Dimyati menyatakan, di kawasan Asia Tenggara, Indonesia tidak menjadi negara yang memimpin dalam ilmu pengetahuan dan teknologi. Bukan cuma dalam konteks anggaran, kelembagaan, dan sumber daya manusia, semangat meneliti pun belum maksimal.
Meskipun jumlah hasil riset Indonesia terus meningkat dari tahun ke tahun, tetapi kualitasnya belum merata dan belum diikuti oleh banyaknya sitasi. Penyebabnya, hasil penelitian tersebut belum banyak yang dimuat di jurnal-jurnal terbaik dunia, baru sebatas jurnal kelas menengah.
Menurut Dimyati, pemerintah telah mendorong agar penelitian yang dilakukan para peneliti bisa lebih banyak lagi yang dihilirisasi. Salah satu caranya adalah, dengan menyesuaikan regulasi agar lebih ramah terhadap peneliti.
Direktur Lembaga Biologi Molekuler Eijkman Prof Amin Soebandrio, menilai, ketika berhasil menemukan sesuatu, seorang peneliti akan berpikir temuannya itu siap diproduksi.
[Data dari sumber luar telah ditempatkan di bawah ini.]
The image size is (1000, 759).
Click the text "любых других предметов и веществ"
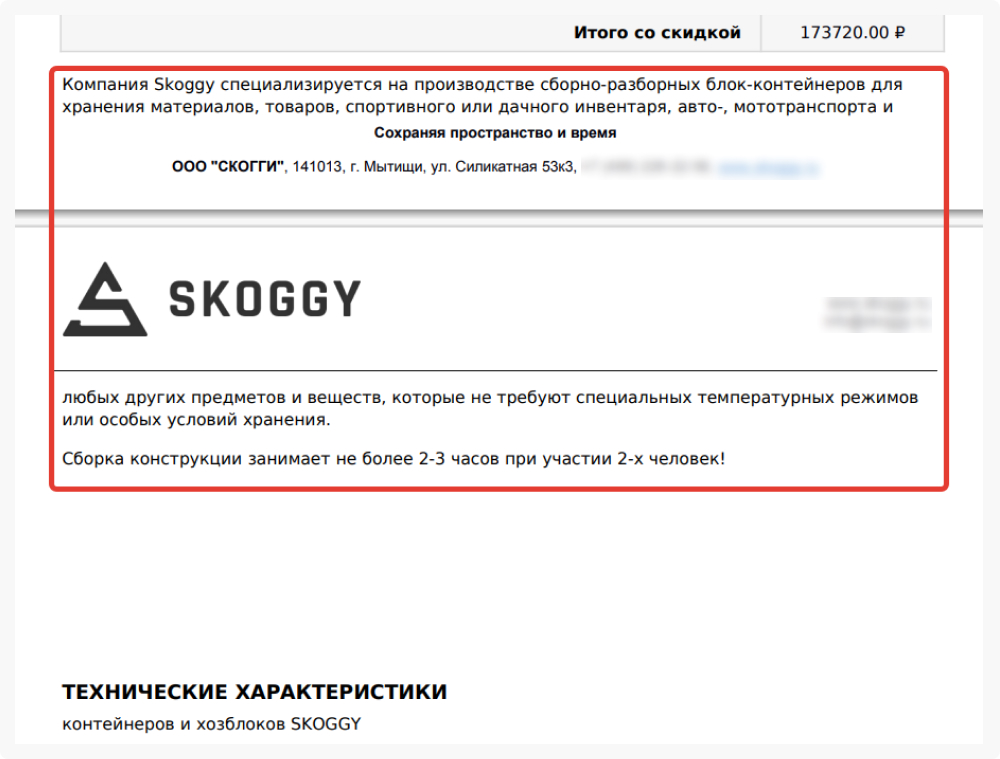pyautogui.click(x=224, y=397)
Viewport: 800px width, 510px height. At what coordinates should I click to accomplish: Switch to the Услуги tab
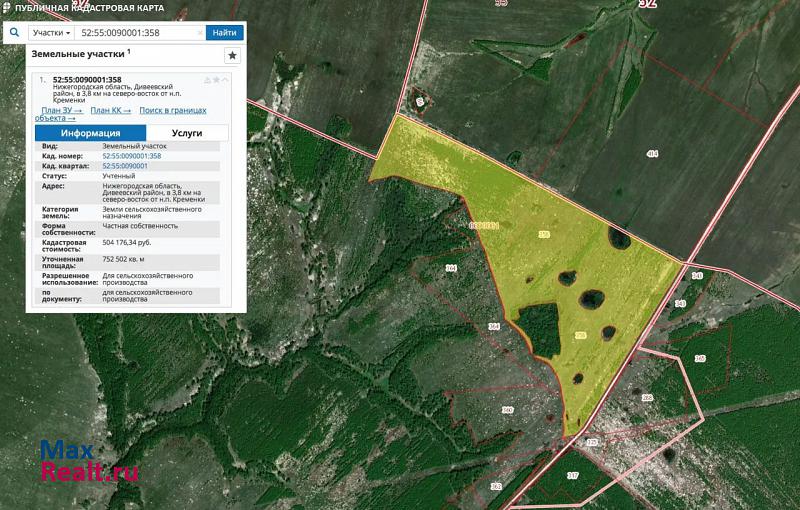tap(187, 132)
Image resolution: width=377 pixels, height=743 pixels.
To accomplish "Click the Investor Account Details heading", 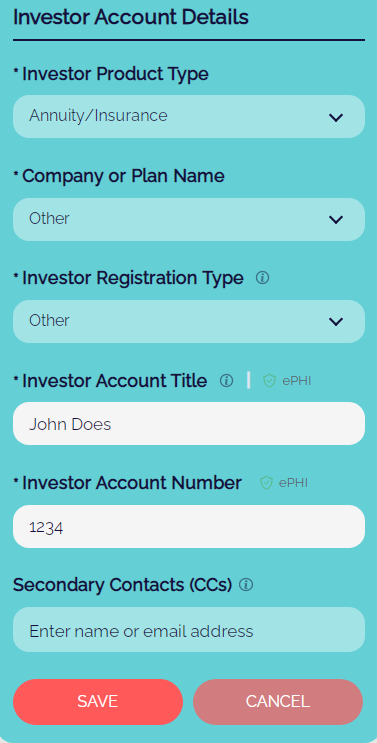I will pos(131,18).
Padahal, hasil riset tidak bisa begitu saja langsung dikomersialisasi. Metode di laboratorium tentu berbeda dengan skala industri.
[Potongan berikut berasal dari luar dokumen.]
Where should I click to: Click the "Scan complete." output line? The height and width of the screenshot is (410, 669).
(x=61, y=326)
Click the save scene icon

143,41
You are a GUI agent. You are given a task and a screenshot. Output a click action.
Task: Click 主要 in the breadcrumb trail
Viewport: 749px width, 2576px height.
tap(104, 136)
Selain itu, dalam memproduksi suatu produk kesehatan, industri akan mengacu pada pedoman yang dikeluarkan oleh Badan Pengawas Obat dan Makanan (BPOM). “Kadang penelitian yang dilakukan tidak sesuai dengan pedoman BPOM. Jadi, kalau hasil penelitian itu dihilirisasi, maka harus mulai dari awal,” kata Amin.
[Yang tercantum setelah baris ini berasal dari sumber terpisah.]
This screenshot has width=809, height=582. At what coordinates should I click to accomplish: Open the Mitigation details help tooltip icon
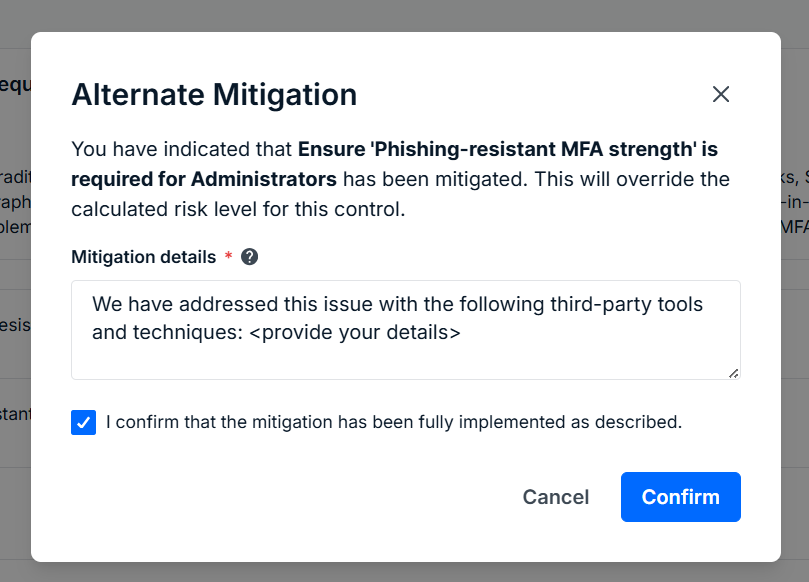coord(249,256)
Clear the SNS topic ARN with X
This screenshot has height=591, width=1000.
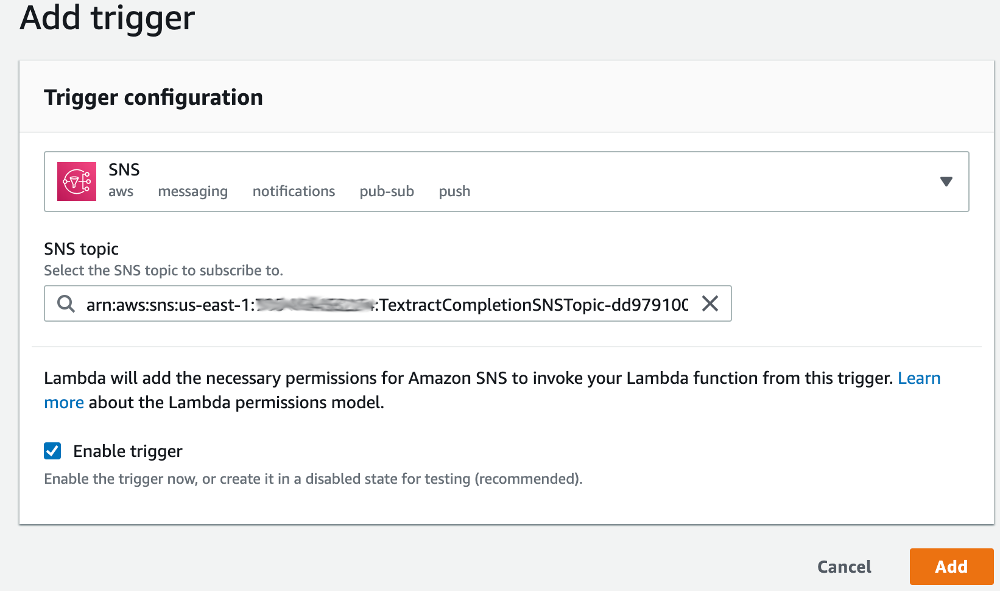click(x=710, y=303)
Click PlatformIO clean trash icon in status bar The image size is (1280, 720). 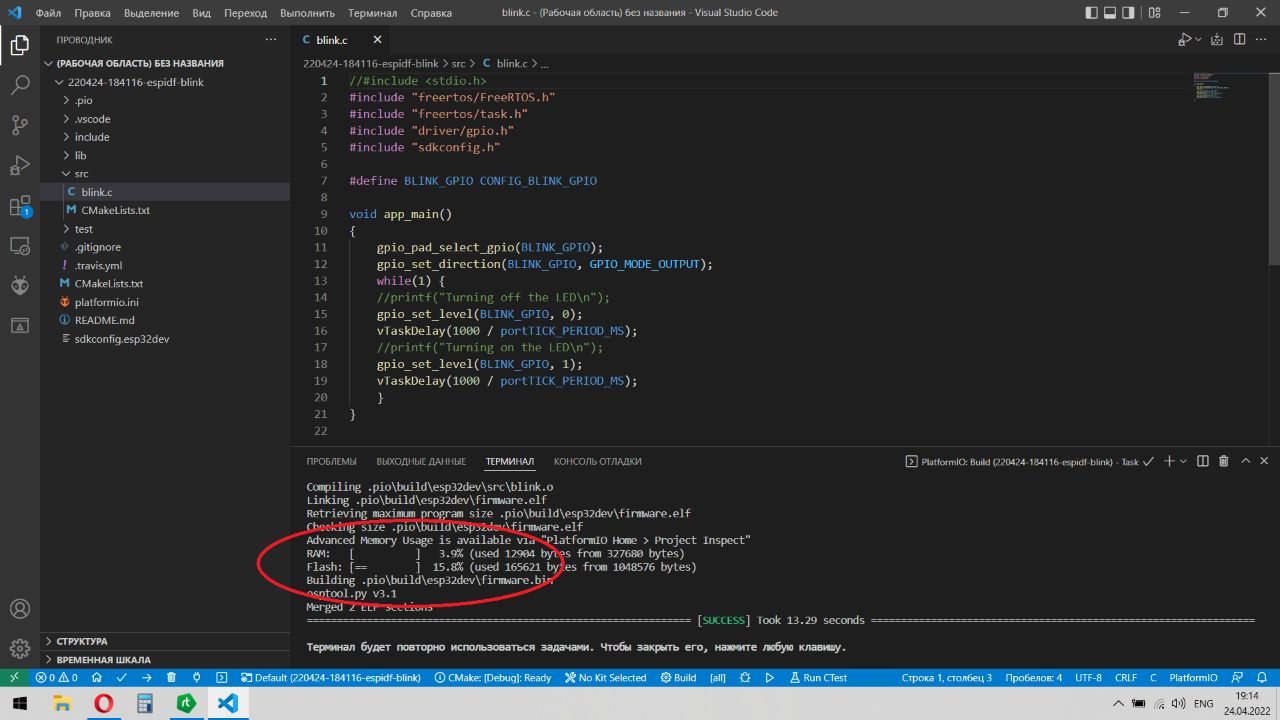click(x=171, y=677)
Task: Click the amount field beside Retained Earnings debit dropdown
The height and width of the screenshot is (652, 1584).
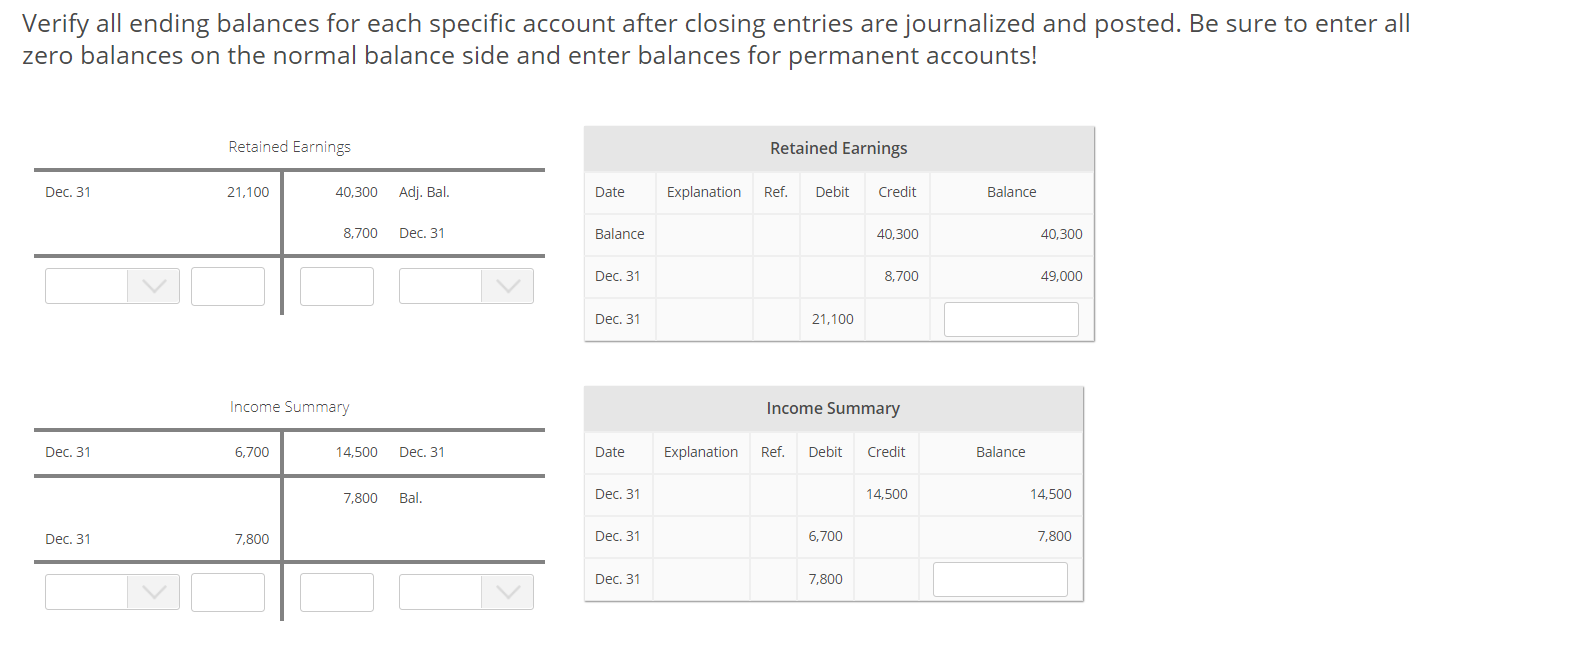Action: (227, 286)
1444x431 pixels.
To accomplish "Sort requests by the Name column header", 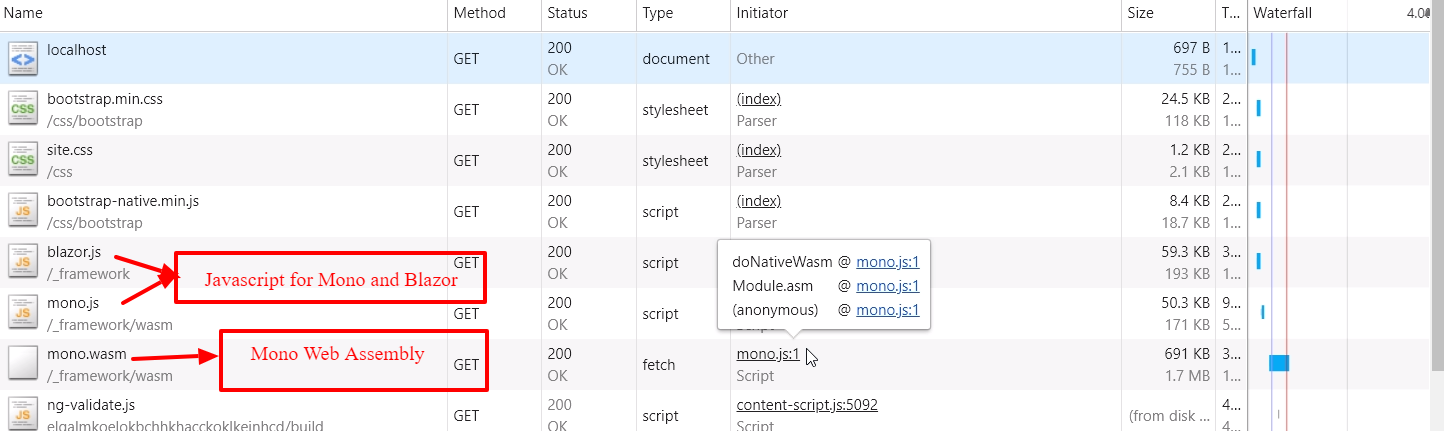I will (x=25, y=13).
Kadang penelitian yang dilakukan tidak sesuai dengan pedoman BPOM. Jadi, kalau hasil penelitian itu dihilirisasi, maka harus mulai dari awal.
Kondisi itu mengakibatkan peneliti menjadi putus asa, tersinggung, dan merasa tidak dipercaya. Seharusnya ketika merasa penelitiannya berpotensi untuk dikomersialisasi peneliti sudah melibatkan industri untuk ikut berkolaborasi.
Satu hal yang juga penting ialah seorang peneliti perlu belajar kewirausahaan sehingga ketika hasil risetnya dikomersialisasikan ia bisa membicarakan pengaturan skema pembagiannya dengan baik.
Pendanaan riset
Presiden Direktur PT Kalbe Farma Tbk, Vidjongtius, mengatakan, RKSA diselenggarakan setiap dua tahun sekali. Tidak seperti RKSA sebelumnya yang memberikan penghargaan, RKSA 2018 akan mendanai penelitian kesehatan para peneliti di Indonesia.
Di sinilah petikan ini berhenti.